Akan tetapi, terlepas dari siapa yang benar, sungguh mengejutkan melihat AS yang telah sekian lama menggunakan kekuatan luar biasa setiap hari di Afghanistan, kini memohon penyelesaian damai.
Tentu saja permohonn itu tidak terlepas dari kepentingan AS di negara tersebut. Apalagi kalau bukan kepentingan ekonomi AS dan negara sekutunya.
Di sisi lain, kalau berkuasa, Taliban membutuhkan bantuan internasional untuk menjaga negara tetap bertahan seperti China dan Rusia. Untuk hal terakhir ini, tentu AS akan tidak nyaman karena kedua negara itu terakhir ini menunjukkan gelagat tidak bersahabat dengan AS.
Persoalan juga kian kompleks ketika Taliban menolak untuk melakukan gencatan senjata dengan pasukan pemerintah. Mereka tampaknya menginginkan kemenangan karena optimistis beberapa langkah lagi kekuasaan akan jatuh ke tangan mereka.

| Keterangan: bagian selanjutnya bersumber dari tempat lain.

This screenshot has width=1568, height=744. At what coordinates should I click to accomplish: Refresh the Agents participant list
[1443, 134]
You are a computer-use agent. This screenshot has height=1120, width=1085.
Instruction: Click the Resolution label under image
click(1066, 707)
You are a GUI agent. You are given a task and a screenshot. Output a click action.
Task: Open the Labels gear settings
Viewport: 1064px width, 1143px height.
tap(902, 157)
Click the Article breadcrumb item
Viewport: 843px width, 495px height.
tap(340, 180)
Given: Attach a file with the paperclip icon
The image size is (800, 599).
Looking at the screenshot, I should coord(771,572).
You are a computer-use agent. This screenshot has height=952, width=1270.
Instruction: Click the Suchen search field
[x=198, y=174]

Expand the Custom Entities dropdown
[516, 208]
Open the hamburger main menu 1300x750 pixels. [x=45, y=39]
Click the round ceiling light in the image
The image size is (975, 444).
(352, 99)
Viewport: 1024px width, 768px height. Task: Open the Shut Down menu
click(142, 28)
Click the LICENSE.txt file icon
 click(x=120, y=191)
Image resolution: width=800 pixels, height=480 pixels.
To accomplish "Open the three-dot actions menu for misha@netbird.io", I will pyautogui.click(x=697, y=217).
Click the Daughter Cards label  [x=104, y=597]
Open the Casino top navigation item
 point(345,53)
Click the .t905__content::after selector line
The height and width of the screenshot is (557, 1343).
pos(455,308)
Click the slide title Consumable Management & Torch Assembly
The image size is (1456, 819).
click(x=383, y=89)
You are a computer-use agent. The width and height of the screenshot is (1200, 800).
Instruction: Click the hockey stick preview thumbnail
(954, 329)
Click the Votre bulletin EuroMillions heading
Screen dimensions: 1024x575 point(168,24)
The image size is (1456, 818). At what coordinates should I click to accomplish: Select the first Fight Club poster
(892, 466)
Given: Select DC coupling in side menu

Apalagi, Taliban telah membuktikan betapa Kabul dapat ditembus oleh mereka dalam seminggu terakhir, dengan membunuh juru bicara pemerintah, seorang pejabat lokal dan bahkan seorang jaksa.
Pada akhirnya, ada juga benarnya apa yang dikatakan Lavrov dan Wang Yi, bahwa perang AS selama 20 tahun di Afghanistan tidak membawa faedah dan perdamaian bagi negara itu.
Bahkan sejarah bisa saja terulang kembali, karena Taliban pernah menguasai negara itu selama sebelas tahun pada tahun 1990 sampai 2001.